● **Items from a dataset**:
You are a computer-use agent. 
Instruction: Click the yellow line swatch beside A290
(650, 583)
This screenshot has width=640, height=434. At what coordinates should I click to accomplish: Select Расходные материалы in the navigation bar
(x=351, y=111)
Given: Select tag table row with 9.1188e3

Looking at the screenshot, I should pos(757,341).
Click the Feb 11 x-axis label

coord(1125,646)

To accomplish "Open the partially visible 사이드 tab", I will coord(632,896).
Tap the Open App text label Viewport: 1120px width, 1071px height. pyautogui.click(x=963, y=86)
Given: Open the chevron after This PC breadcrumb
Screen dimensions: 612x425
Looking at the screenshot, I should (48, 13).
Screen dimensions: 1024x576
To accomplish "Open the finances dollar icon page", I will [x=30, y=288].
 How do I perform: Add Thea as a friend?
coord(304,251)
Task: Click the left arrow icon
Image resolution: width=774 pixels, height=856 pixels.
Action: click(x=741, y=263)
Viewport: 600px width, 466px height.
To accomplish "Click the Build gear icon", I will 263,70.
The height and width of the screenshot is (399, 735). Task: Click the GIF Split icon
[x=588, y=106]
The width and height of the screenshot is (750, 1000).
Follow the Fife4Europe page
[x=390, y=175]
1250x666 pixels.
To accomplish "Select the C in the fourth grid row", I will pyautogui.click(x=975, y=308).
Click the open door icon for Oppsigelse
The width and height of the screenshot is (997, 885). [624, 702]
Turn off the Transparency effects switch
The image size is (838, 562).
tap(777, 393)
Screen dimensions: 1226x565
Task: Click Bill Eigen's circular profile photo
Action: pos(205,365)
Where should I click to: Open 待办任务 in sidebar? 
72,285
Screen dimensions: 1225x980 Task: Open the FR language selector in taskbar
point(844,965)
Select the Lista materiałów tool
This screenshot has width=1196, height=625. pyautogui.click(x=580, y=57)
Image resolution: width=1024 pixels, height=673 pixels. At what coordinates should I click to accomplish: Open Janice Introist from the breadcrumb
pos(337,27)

● **PROMPT**:
Starting from the line holding "Screen dimensions: 612x425", restate the remaining lines of the data word for word, including the last.

● **TASK RESULT**:
Screen dimensions: 612x425
Looking at the screenshot, I should (48, 13).
Screen dimensions: 1024x576
To accomplish "Open the finances dollar icon page", I will [x=30, y=288].
 How do I perform: Add Thea as a friend?
coord(304,251)
Task: Click the left arrow icon
Image resolution: width=774 pixels, height=856 pixels.
Action: click(x=741, y=263)
Viewport: 600px width, 466px height.
To accomplish "Click the Build gear icon", I will 263,70.
The height and width of the screenshot is (399, 735). Task: Click the GIF Split icon
[x=588, y=106]
The width and height of the screenshot is (750, 1000).
Follow the Fife4Europe page
[x=390, y=175]
1250x666 pixels.
To accomplish "Select the C in the fourth grid row", I will pyautogui.click(x=975, y=308).
Click the open door icon for Oppsigelse
The width and height of the screenshot is (997, 885). [624, 702]
Turn off the Transparency effects switch
The image size is (838, 562).
tap(777, 393)
Screen dimensions: 1226x565
Task: Click Bill Eigen's circular profile photo
Action: pos(205,365)
Where should I click to: Open 待办任务 in sidebar? 
72,285
Screen dimensions: 1225x980 Task: Open the FR language selector in taskbar
point(844,965)
Select the Lista materiałów tool
This screenshot has width=1196, height=625. pyautogui.click(x=580, y=57)
Image resolution: width=1024 pixels, height=673 pixels. At what coordinates should I click to accomplish: Open Janice Introist from the breadcrumb
pos(337,27)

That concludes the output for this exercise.